On the second floor we walked down a long, bright corridor in which a deep, hushed silence reigned, as in a cathedral, and our steps echoed dismally. The floors looked as if they had just been polished, and shone as if few people ever walked across them.

“The nurses call this the Fish Tank, or the Vegetarian Section,” said Seldom, pushing open the swing doors to one of the wards.

There were two rows of beds, with far too little space between them, as in a field hospital. In each bed there was a body of which you could see only the head, connected to an artificial respirator. The combined sound of the respirators was a deep, restful gurgling, which really did make you think of an underwater world. As we walked down the aisle between the rows of beds I noticed that a bag collecting faeces hung from the side of each body. Bodies, I reflected, reduced to nothing more than orifices. Seldom caught my expression.

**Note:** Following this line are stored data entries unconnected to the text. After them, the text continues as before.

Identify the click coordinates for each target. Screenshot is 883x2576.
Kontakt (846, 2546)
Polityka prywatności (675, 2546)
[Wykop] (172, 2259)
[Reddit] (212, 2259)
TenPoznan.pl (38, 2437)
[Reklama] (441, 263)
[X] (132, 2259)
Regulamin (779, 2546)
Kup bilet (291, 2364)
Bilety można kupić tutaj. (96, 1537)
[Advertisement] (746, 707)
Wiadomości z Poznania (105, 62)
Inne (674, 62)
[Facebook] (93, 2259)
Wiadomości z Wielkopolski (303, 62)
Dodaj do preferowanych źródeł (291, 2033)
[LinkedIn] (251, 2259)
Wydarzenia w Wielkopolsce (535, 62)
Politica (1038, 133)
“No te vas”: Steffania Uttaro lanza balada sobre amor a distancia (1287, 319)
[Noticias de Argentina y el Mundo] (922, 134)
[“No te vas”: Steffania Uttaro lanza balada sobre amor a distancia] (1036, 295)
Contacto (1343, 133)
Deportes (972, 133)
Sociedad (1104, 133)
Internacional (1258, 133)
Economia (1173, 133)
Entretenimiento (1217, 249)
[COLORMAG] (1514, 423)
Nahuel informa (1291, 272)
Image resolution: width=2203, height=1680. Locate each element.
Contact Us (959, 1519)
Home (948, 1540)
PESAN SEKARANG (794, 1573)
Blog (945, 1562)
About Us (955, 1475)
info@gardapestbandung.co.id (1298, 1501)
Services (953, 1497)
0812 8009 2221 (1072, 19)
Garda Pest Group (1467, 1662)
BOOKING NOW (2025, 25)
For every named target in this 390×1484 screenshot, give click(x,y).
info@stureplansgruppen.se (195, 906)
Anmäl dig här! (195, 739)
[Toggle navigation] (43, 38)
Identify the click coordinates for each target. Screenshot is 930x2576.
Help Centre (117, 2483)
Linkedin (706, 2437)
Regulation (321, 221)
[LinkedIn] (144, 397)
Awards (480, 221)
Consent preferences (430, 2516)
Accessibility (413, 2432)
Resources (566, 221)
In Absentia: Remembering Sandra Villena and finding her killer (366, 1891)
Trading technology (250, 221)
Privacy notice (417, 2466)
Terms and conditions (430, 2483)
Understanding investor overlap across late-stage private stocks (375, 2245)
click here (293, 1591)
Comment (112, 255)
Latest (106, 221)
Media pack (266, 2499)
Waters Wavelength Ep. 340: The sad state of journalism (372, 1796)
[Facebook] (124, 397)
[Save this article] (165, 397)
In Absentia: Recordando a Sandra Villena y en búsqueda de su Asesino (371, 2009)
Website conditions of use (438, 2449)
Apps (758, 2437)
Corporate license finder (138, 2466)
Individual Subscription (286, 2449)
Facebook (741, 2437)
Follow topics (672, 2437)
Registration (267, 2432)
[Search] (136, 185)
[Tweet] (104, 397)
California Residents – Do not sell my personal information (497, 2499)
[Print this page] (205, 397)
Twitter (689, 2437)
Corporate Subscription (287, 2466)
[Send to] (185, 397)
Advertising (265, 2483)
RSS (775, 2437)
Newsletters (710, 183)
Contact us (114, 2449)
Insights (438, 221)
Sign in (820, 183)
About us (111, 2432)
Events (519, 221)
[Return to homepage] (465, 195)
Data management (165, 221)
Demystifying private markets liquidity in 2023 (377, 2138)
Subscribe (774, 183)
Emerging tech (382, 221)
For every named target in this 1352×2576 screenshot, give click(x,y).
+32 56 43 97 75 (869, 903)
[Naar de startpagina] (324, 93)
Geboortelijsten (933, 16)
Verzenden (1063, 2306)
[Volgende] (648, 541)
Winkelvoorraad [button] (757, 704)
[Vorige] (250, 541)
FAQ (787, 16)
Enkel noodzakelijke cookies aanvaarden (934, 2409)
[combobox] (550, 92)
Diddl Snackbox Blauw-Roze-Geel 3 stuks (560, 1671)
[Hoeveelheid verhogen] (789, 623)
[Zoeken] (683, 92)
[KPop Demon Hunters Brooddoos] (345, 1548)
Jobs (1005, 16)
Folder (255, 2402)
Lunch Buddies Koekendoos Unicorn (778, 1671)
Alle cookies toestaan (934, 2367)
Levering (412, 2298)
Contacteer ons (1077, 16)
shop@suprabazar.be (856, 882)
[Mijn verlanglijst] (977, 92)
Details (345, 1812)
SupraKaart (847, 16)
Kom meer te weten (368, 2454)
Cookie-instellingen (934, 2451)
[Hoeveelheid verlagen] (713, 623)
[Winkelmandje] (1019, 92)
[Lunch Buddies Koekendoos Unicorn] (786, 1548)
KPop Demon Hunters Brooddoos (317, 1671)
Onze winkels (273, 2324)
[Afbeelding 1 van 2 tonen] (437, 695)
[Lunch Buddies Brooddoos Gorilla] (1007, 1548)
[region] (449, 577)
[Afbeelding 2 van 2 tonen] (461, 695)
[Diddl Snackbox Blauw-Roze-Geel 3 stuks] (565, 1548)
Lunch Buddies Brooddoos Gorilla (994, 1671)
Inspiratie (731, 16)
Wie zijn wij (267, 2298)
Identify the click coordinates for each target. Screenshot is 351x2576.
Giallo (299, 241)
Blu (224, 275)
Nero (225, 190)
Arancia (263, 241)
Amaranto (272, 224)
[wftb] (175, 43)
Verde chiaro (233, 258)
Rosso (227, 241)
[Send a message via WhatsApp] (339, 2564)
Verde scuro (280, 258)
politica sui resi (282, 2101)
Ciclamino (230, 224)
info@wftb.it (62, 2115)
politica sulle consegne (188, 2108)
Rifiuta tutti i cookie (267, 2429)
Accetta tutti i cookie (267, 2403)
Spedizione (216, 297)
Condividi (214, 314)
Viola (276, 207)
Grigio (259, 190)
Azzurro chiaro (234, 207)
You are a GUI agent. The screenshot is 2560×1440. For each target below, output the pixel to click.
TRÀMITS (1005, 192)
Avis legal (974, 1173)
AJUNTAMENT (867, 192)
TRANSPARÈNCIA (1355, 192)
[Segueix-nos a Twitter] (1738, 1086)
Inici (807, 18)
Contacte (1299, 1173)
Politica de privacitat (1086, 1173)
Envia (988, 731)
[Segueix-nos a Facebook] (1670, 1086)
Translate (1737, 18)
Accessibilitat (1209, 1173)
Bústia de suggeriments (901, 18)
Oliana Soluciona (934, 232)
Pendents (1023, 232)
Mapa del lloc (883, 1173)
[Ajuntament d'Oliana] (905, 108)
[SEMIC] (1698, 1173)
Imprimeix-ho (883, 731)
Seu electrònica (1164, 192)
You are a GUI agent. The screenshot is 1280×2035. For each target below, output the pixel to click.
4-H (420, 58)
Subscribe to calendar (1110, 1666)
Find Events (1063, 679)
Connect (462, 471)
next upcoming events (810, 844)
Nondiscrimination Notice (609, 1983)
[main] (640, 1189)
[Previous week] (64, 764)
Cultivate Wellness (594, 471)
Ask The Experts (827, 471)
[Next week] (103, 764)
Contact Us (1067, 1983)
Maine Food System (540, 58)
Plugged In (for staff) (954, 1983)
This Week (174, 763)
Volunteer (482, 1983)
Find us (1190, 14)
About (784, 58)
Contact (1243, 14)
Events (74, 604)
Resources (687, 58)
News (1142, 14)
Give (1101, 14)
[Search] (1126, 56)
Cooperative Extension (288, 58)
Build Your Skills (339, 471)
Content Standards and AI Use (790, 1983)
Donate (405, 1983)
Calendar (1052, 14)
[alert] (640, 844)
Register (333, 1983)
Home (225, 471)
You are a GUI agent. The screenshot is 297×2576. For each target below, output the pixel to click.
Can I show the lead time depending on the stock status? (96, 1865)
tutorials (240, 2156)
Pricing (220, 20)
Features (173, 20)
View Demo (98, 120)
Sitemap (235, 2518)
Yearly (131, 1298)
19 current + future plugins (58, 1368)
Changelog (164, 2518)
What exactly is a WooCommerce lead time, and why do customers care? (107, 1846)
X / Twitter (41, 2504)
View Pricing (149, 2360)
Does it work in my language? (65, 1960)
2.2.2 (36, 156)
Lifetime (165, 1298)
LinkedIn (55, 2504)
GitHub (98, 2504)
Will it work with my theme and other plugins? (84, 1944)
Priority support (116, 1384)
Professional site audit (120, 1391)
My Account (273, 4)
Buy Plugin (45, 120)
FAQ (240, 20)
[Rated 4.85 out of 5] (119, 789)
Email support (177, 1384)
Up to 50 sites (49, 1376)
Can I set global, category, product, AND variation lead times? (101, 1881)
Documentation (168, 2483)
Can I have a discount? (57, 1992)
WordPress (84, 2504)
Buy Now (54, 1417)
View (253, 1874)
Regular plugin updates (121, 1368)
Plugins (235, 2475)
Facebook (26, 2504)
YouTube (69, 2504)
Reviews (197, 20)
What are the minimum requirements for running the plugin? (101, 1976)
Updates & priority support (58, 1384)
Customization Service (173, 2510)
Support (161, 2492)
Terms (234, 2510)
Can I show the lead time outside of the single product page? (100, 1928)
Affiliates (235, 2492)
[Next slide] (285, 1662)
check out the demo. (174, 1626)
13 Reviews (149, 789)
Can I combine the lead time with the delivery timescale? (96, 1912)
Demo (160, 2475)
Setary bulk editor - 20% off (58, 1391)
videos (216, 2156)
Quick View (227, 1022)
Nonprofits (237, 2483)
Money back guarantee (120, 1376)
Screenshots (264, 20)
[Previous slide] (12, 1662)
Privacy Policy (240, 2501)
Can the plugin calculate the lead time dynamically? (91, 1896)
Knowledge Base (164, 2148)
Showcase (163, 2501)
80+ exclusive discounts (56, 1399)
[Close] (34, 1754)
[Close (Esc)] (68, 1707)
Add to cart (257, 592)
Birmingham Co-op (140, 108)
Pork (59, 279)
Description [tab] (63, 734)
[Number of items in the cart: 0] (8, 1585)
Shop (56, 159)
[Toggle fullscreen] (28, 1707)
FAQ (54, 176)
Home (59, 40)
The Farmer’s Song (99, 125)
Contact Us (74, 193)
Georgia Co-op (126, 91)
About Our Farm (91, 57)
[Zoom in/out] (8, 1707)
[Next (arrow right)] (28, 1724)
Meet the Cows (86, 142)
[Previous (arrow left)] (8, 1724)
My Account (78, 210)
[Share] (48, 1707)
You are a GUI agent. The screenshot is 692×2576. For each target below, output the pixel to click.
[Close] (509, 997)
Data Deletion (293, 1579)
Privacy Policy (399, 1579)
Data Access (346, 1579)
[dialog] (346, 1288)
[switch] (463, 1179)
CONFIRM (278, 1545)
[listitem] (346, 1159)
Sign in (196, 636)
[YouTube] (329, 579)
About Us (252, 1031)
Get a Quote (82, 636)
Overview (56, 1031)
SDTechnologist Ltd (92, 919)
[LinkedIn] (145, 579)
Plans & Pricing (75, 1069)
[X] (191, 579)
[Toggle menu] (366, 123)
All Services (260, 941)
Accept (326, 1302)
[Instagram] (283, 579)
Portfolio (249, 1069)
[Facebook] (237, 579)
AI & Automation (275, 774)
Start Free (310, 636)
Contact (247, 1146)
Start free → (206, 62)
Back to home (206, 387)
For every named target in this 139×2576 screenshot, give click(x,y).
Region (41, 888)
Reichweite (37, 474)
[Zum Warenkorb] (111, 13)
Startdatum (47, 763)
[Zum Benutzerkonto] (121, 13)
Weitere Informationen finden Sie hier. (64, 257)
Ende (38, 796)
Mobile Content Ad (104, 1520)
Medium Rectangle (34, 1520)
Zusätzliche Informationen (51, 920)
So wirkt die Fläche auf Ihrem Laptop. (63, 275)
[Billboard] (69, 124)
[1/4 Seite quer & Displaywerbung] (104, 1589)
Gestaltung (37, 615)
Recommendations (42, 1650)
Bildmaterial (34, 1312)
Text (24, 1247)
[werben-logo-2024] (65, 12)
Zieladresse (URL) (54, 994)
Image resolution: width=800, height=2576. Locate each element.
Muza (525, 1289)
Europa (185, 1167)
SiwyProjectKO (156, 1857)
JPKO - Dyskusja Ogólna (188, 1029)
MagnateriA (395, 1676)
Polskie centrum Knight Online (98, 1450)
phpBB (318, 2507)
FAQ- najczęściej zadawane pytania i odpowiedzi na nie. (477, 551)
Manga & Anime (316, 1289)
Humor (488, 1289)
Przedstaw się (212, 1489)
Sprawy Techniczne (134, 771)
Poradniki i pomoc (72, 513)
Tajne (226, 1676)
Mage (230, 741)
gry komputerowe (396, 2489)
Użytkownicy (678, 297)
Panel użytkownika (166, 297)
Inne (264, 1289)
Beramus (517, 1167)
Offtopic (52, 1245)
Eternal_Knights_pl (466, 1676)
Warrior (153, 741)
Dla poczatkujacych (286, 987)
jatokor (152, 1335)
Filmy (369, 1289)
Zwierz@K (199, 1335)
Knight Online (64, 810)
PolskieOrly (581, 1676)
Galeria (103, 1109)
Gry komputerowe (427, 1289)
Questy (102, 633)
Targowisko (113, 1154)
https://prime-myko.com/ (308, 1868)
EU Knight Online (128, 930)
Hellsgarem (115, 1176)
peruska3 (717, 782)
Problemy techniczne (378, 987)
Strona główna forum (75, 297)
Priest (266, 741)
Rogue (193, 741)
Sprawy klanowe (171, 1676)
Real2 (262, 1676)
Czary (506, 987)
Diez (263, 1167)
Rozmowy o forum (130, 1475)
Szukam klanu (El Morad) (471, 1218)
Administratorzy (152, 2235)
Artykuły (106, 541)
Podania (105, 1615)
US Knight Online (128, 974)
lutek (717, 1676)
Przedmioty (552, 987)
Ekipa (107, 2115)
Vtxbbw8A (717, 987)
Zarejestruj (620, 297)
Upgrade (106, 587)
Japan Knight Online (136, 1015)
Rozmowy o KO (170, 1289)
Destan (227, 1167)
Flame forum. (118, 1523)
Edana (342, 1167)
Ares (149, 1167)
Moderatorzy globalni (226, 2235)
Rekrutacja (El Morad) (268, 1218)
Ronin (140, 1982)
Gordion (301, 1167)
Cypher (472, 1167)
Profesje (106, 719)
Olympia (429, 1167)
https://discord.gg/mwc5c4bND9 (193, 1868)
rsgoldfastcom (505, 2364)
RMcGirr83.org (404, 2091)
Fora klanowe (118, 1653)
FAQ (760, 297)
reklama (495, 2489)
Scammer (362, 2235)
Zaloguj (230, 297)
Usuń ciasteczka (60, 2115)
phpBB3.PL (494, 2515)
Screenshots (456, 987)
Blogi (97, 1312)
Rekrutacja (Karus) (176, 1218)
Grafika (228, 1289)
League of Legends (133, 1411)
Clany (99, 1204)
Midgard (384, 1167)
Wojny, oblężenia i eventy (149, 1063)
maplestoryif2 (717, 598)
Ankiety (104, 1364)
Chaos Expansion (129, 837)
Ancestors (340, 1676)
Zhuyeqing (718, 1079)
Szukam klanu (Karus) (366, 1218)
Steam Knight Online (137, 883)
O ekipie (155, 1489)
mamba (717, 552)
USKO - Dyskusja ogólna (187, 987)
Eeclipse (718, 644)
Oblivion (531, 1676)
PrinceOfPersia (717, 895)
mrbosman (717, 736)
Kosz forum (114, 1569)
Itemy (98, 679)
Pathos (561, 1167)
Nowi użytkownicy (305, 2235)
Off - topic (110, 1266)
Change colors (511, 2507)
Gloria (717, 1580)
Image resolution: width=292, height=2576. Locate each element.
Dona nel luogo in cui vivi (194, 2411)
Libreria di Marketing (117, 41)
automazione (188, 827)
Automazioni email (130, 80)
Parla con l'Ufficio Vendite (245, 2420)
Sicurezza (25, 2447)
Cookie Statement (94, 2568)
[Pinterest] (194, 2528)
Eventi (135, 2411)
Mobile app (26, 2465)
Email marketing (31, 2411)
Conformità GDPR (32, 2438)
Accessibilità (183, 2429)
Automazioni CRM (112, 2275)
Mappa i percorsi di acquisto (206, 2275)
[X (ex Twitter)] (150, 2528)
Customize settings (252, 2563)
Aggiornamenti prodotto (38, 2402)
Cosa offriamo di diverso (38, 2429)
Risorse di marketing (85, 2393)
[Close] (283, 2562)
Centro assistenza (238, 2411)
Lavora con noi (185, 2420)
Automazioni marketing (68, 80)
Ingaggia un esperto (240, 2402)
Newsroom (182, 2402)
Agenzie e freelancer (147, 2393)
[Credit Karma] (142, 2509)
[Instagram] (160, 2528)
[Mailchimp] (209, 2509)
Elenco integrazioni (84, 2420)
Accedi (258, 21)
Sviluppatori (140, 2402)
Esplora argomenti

“Once, I woke up in the night,” he whispered, “and I heard two nurses, who’d been on duty in this ward, whispering about the ‘dirty ones’ who filled their bags twice a day, so the nurses had the extra job of changing them again in the afternoon. Whatever their state, ‘dirty ones’ don’t last long on the ward. Their condition somehow always deteriorates slightly and they have to be transferred elsewhere. Welcome to the land of Florence Nightingale. The medical staff enjoy almost complete impunity because relatives rarely get this far-they visit once or twice in the beginning, then they disappear. It’s like a warehouse. A lot of these patients have been on respirators for years. I try to get here every afternoon because, unfortunately, Frankie has recently become a ‘dirty one’ and I wouldn’t want anything strange to happen to him.”

We stopped by one of the beds. The man, or what remained of the man lying there, was a skull with a few grey hairs straggling over the ears and an impressively swollen vein at the temple. The body beneath the sheets had wasted away, making the bed seem far too big, and I suspected he might not have any legs. The thin white sheet hardly moved over his chest and, though the wings of his nose quivered, no breath misted the plastic mask over his face. One arm lay outside the sheet, connected by a copper fastening to what I thought at first must be a machine monitoring his pulse. In fact it was a device which held the arm in place over a notepad. A short pencil was attached rather ingeniously between the thumb and index fingers. But the hand, with very long nails, lay limp and lifeless on the sheet of white paper.